** START OF PAGE EXTRACT **

His bisexualism probably also helped his rise, as it looks as if he tended more towards men than women. If my reading of his character is correct, then women would find him safe in taxis, so there was a charming, handsome, wealthy man who wasn’t going to jump on every woman he met, but might not be averse to an evening with one of their husbands, so long as it was all handled very discreetly. Indeed, his sex life is handled discreetly even in the diary. Prince Paul of Yugoslavia seems to have been the great love of Channon’s life, but we are never given any details about how they got it on. He seems to have mooned over the Prince, and it is quite possible that it remained unconsummated.

In the 1920s, he also became entranced by Viscount (George) Gage, and it is possible that his visits to a young prostitute called Josephine may have been partly due to the fact that she also counted Gage as one of her clients. One imagines that as part of the bedroom chitchat, he got her to prattle about what Gage was up to. He did have sex with Josephine, in spite of the fact that he found her Newcastle accent distasteful, but we are not treated to full accounts of their couplings. In fact, that is the way it is throughout the diary as when he visited three very expensive Parisian brothels he took the trouble to tell us their addresses, but not how he had pleasured himself. It may be that he kept his clothes on and only went there to be seen.

On the other hand, he did have a fling with Tallulah Bankhead, and was fairly open in his diary about that, including the hilarious account of playing a stripping card game with her and another girl. The other girl left the room at some point, leaving the naked Chips and Tallulah to enjoy each other, but the most entertaining section comes at the end when she returned and both girls got to watch as Chips slowly got dressed. He was convinced that his body was so perfect that the two girls would enjoy that spectacle, so much so that he dedicated more wordage to the act of getting dressed than to describing his bout with Miss Bankhead.

Before the mid-1930s, Channon seemed to have no interest at all in politics or the major events of the day and his diary is full of the parties he attended, along with quite tedious lists of the very important people who were also in attendance. His catty remarks about some of their personalities will bring a smile to the reader, and it is amusing to read that one woman “has a face like a well-rounded bottom,” or another was so weighed down with jewels that she “looks like a ferret that has got loose in Cartier’s,” but it does wear after a while.

The diary comes alive after 1935, with Channon in the House of Commons and war looming in Europe. His account of the 1936 Berlin Olympics is interesting for his admiration of Hitler and what he was doing in Germany. One suspects that he may also have been quite taken with all the tall, blond, Aryan gods in their tailored black uniforms that he saw, but by that time, Channon, who had been long terrified of the workers, then saw the USSR as the greatest threat to his position, with Hitler as a staunch bulwark against upheaval.

** END OF PAGE EXTRACT **

CHALLENGE 1
Update the review of Channon's diary from "On the other" through "with Miss Bankhead.", putting "game of strip poker" wherever "stripping card game" appears.
CHALLENGE 2
According to the review of Channon's diary, what kind of accent did Josephine have?

** START OF LISTED ENTRIES **

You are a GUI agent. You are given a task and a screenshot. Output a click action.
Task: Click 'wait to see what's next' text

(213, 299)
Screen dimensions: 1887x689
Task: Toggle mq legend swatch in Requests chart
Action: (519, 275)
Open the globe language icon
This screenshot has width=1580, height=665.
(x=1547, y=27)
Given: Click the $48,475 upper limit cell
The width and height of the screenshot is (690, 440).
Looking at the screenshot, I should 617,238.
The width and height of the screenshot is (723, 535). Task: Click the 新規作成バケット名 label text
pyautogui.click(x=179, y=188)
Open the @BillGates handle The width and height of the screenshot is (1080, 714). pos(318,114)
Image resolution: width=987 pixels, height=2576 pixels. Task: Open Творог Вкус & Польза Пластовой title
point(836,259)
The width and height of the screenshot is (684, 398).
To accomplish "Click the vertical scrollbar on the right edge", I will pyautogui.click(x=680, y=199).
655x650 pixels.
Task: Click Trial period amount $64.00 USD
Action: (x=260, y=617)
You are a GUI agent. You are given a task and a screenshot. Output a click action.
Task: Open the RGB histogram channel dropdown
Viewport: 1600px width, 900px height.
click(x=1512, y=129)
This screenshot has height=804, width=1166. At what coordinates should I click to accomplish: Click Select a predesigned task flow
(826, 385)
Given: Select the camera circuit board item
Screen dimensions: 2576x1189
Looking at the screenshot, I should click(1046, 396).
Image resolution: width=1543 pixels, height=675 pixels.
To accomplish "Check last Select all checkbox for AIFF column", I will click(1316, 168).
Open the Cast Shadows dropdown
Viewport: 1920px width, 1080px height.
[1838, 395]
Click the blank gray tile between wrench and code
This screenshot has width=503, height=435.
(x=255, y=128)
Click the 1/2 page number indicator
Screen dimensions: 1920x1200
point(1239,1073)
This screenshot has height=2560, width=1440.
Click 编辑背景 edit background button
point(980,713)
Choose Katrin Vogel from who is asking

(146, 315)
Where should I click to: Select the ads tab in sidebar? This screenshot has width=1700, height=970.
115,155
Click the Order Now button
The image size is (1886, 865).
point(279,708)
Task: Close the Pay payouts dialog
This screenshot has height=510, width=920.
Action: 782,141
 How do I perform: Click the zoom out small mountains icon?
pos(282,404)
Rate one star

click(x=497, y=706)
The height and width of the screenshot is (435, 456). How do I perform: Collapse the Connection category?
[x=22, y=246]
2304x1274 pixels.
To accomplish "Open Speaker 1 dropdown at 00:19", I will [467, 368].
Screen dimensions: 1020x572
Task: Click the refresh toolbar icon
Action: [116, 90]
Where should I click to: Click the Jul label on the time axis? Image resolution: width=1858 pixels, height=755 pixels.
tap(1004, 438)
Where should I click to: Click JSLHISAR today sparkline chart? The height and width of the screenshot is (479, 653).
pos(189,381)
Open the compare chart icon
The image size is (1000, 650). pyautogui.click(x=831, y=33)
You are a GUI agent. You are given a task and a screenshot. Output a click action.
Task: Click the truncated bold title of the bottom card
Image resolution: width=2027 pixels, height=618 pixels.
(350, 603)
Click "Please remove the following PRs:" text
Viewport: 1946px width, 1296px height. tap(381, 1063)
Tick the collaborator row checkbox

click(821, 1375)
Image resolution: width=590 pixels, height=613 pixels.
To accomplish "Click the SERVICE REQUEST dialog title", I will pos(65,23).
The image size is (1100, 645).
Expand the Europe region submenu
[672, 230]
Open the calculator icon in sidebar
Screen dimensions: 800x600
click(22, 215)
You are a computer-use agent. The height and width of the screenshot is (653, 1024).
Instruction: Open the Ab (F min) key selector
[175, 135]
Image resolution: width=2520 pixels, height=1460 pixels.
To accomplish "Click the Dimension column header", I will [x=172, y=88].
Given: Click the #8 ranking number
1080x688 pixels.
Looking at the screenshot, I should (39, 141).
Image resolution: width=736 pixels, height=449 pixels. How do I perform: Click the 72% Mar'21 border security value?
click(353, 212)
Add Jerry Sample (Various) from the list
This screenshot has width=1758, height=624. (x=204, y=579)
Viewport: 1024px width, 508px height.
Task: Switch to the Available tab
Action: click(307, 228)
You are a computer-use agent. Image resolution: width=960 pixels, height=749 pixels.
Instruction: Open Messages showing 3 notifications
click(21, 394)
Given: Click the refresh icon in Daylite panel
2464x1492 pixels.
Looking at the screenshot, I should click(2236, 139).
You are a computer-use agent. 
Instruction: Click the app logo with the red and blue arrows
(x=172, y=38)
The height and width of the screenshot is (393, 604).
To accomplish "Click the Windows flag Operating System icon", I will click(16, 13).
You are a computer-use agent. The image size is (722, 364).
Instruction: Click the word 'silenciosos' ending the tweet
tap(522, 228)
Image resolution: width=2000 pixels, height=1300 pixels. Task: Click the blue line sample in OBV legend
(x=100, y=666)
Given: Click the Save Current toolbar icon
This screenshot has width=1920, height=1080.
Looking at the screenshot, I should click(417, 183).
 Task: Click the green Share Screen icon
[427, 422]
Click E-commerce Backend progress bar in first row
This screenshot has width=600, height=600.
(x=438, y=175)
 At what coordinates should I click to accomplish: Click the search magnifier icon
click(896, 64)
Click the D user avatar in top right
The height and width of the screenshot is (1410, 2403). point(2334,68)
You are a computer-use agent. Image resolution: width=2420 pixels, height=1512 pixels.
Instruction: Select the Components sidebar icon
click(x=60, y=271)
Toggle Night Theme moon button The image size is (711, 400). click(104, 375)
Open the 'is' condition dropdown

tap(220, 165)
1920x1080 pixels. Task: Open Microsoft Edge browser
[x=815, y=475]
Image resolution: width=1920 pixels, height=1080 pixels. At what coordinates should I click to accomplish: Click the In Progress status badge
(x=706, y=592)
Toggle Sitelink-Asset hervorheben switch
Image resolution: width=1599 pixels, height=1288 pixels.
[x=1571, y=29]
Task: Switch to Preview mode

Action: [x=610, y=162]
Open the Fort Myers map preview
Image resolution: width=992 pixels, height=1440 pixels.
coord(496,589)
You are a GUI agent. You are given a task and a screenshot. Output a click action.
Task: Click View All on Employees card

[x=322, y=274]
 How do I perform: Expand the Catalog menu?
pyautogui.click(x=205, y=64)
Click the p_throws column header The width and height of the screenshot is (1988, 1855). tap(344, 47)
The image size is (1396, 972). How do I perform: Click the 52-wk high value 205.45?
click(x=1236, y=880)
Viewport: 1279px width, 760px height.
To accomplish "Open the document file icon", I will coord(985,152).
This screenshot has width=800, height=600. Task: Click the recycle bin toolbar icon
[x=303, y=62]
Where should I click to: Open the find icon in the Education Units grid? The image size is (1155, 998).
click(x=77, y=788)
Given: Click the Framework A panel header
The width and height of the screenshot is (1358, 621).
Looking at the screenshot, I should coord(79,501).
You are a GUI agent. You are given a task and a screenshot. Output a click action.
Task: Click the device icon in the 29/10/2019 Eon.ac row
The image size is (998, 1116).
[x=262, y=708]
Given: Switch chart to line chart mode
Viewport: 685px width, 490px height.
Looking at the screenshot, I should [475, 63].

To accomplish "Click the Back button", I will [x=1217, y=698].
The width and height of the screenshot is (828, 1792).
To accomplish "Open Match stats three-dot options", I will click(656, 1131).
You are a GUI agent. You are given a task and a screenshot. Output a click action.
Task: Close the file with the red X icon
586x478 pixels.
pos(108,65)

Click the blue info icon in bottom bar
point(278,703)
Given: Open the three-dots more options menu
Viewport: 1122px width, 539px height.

** END OF LISTED ENTRIES **

COMPLETE RESPONSE 1
On the other hand, he did have a fling with Tallulah Bankhead, and was fairly open in his diary about that, including the hilarious account of playing a game of strip poker with her and another girl. The other girl left the room at some point, leaving the naked Chips and Tallulah to enjoy each other, but the most entertaining section comes at the end when she returned and both girls got to watch as Chips slowly got dressed. He was convinced that his body was so perfect that the two girls would enjoy that spectacle, so much so that he dedicated more wordage to the act of getting dressed than to describing his bout with Miss Bankhead.

COMPLETE RESPONSE 2
A Newcastle accent.